Die Mittepartei der demokratischen Bewegung hätte es gestern in der Hand gehabt, der Regierung der linken Arbeiterpartei sofort die Gefolgschaft aufzukündigen. Das war es auch, was die Mehrheit der Delegierten am Parteikongress in Brasilia wollte.
Gnadenfrist für die Präsidentin
Aber die Leitung der Partei, die stärkste in Brasilien und im Parlament, plädierte für kalte Wickel. Und setzte sich damit durch. Statt die Koalition sofort zu verlassen, gibt sie Rousseff eine Gnadenfrist. Wohl in der Hoffnung, die Präsidentin trete von sich aus zurück.
Es sei jetzt nicht die Zeit, Türen zuzuschlagen; die Partei müsse sich vielmehr um die Stimmen kümmern, sagte der Vorsitzende. Gemeint sind die Stimmen in den beiden Häusern des Parlaments, im Hinblick auf das laufende Amtsenthebungsverfahren gegen die Staatschefin. Dutzende Parlamentarier, deren Privilegien eng mit der Rousseff-Regierung verbunden sind, zögern noch, sich in der Vertrauensabstimmung gegen die Staatschefin zu wenden.
Neue Vorwürfe gegen Rousseff
Die Reihen der Regierungsanhänger beginnen sich allerdings immer schneller zu lichten. Dafür sorgt allein schon die Eigendynamik der politischen Krise. Eben ist bekannt geworden, dass die Regierung der Arbeiterpartei sich auch am Bau des Urwald-Wasserkraftwerks Belo Monte bereichert hat. Zehn Millionen Dollar davon haben Wahlkämpfe finanziert, unter anderem den letzten von Dilma Rousseff.
Auch dass sich die Auseinersetzung um die Macht zusehends auf die Strassen verlagert, schürt den Veränderungsdruck.

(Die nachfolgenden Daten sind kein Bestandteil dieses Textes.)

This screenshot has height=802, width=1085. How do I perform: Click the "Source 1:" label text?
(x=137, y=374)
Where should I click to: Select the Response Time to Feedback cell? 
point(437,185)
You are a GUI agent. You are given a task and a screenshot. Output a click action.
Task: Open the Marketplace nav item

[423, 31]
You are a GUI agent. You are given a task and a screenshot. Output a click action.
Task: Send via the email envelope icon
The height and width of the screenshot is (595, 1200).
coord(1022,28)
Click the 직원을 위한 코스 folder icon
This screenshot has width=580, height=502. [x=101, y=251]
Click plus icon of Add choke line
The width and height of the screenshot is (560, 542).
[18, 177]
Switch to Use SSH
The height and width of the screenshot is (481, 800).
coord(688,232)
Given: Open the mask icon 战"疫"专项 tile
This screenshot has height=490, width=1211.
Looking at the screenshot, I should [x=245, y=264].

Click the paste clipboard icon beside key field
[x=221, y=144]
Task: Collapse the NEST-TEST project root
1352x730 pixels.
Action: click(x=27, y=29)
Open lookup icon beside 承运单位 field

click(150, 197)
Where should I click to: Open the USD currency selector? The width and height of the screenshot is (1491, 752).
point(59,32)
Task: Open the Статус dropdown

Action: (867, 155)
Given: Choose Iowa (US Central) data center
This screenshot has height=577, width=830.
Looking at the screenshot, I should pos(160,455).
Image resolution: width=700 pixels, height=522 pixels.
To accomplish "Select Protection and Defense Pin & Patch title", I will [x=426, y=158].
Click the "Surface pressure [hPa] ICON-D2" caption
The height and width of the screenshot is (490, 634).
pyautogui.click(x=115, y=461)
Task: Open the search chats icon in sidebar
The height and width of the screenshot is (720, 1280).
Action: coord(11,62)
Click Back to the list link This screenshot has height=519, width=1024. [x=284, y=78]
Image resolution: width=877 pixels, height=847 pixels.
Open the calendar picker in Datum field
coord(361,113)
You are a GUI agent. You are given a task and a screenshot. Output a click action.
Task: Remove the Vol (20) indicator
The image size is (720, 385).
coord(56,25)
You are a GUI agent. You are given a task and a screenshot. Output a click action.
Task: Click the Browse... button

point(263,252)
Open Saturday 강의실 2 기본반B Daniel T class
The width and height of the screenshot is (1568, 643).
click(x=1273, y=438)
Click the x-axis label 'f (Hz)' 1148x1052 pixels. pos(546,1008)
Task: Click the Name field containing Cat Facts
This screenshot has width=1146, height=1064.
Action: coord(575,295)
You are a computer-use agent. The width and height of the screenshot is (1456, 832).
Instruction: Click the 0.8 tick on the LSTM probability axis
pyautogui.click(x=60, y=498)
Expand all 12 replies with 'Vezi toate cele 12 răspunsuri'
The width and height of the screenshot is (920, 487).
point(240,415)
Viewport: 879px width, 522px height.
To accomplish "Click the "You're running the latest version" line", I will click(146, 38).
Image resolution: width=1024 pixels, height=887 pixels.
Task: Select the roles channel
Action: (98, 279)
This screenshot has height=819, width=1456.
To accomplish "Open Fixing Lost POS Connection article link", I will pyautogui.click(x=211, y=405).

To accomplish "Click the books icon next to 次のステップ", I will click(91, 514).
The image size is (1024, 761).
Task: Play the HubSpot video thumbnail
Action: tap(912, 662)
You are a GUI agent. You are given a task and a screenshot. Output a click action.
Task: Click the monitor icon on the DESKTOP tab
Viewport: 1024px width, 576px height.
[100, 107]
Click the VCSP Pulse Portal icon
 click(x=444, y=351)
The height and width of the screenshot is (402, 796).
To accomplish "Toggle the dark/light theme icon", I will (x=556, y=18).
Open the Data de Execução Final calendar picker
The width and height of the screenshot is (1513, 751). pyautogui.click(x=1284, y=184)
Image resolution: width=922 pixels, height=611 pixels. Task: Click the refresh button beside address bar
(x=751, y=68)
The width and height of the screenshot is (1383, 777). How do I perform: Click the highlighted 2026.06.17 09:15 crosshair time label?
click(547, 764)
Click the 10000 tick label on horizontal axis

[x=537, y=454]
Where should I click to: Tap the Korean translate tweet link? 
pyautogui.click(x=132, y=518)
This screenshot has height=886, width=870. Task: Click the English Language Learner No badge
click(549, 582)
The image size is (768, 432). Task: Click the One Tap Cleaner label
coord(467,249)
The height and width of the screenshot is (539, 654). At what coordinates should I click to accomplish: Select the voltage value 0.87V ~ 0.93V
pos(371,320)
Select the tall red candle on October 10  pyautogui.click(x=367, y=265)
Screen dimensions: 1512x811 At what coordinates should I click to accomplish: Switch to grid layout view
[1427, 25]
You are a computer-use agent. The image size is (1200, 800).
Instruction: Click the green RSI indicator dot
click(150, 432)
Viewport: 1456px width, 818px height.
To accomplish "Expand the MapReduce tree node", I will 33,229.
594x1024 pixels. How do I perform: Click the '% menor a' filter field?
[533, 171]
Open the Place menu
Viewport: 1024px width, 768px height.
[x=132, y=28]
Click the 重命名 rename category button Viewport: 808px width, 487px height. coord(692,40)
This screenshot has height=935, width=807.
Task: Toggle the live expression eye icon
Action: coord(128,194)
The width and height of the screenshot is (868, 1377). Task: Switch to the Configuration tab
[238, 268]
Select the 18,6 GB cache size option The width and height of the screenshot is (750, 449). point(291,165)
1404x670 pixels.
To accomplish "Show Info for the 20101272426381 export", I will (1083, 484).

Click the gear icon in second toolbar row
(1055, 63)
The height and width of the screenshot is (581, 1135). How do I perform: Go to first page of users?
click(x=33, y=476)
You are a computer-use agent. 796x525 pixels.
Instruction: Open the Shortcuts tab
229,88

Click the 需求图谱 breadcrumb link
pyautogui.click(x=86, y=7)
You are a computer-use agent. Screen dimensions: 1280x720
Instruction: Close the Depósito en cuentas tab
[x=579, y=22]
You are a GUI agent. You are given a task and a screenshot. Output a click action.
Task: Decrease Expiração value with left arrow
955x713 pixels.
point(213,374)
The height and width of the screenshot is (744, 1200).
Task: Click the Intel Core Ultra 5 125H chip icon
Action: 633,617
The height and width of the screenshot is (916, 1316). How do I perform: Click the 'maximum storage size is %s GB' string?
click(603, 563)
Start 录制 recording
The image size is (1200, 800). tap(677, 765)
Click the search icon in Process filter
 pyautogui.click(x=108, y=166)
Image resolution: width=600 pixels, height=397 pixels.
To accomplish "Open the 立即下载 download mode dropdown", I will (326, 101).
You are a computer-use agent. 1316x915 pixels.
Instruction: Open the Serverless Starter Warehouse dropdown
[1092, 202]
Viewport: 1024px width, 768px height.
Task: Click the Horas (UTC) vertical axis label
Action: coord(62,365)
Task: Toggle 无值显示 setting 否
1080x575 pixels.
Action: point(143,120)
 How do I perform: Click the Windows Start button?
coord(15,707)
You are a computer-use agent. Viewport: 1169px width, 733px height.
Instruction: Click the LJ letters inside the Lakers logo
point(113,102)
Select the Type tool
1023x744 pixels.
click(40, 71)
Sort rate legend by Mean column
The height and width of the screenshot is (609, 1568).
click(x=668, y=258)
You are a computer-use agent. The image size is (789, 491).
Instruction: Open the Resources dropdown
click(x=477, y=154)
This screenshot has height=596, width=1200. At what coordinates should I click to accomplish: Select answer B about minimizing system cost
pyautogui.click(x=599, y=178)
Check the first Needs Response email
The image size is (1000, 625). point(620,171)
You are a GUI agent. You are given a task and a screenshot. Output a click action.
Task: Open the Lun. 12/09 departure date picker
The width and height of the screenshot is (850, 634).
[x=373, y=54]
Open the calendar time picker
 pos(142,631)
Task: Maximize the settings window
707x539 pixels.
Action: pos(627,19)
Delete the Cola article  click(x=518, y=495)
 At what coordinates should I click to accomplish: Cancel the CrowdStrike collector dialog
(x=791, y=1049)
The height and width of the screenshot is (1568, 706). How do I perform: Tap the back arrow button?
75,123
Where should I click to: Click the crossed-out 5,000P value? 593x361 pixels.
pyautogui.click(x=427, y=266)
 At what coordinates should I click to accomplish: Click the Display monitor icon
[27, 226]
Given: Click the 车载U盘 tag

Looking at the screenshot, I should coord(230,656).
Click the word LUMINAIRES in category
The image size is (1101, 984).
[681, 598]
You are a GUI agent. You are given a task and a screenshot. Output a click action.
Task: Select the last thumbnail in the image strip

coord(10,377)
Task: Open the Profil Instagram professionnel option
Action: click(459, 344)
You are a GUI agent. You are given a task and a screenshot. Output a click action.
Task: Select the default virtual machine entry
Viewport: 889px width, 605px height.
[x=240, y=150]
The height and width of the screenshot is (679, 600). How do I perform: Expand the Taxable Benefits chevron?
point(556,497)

Heute Sonntag finden in ganz Brasilien massive Demonstrationen für die Absetzung von Dilma Rousseff statt. Allein in der Stadt Sao Paulo werden rund eine Million Menschen zur Kundgebung erwartet.
Fallen drohen zuzuschnappen
Dass die Brasilianer die Macht jetzt herausfordern, statt sich wie gewohnt vor ihr zu verneigen, stimmt die Volksvertreter reiherum nachdenklich.
Zuletzt ist auch Lula da Silva, der Uebervater der Linken und Mentor der Präsidentin, im freien Fall. Die Bundesjustiz, die die Korruption untersucht, hat den zweifachen Staats- präsidenten ebenso im Visier wie die Staatsanwälte in Sao Paulo. Schon bald werde die eine oder die andere Falle für Lula da Silva zuschnappen, berichten die grossen Medien.
Handlungsunfähig ist die Rousseff-Regierung schon seit Monaten. Zwischen der Präsidentin und ihrer Partei gibt es Streit über den Sparkurs. Rousseff will öffentliche Investitionen streichen und das Rentenalter erhöhen, weil die staatliche Altersversicherung jedes Jahr grössere Löcher in den Haushalt reisst.
Die letzten Felle schwimmen davon
Die Genossen hingegen sind blind davon überzeugt, sobald öffentliches Geld fliesse, seien die Wähler schnell besänftigt. Und sie beharren darauf, Devisenreserven einzusetzen, um die schwer rezessive Wirtschaft wieder in Schwung zu bringen.
Doch all dies dürfte Wunschdenken bleiben: Dilma Rousseff und ihrer Arbeiterpartei schwimmen gerade die letzten Felle davon.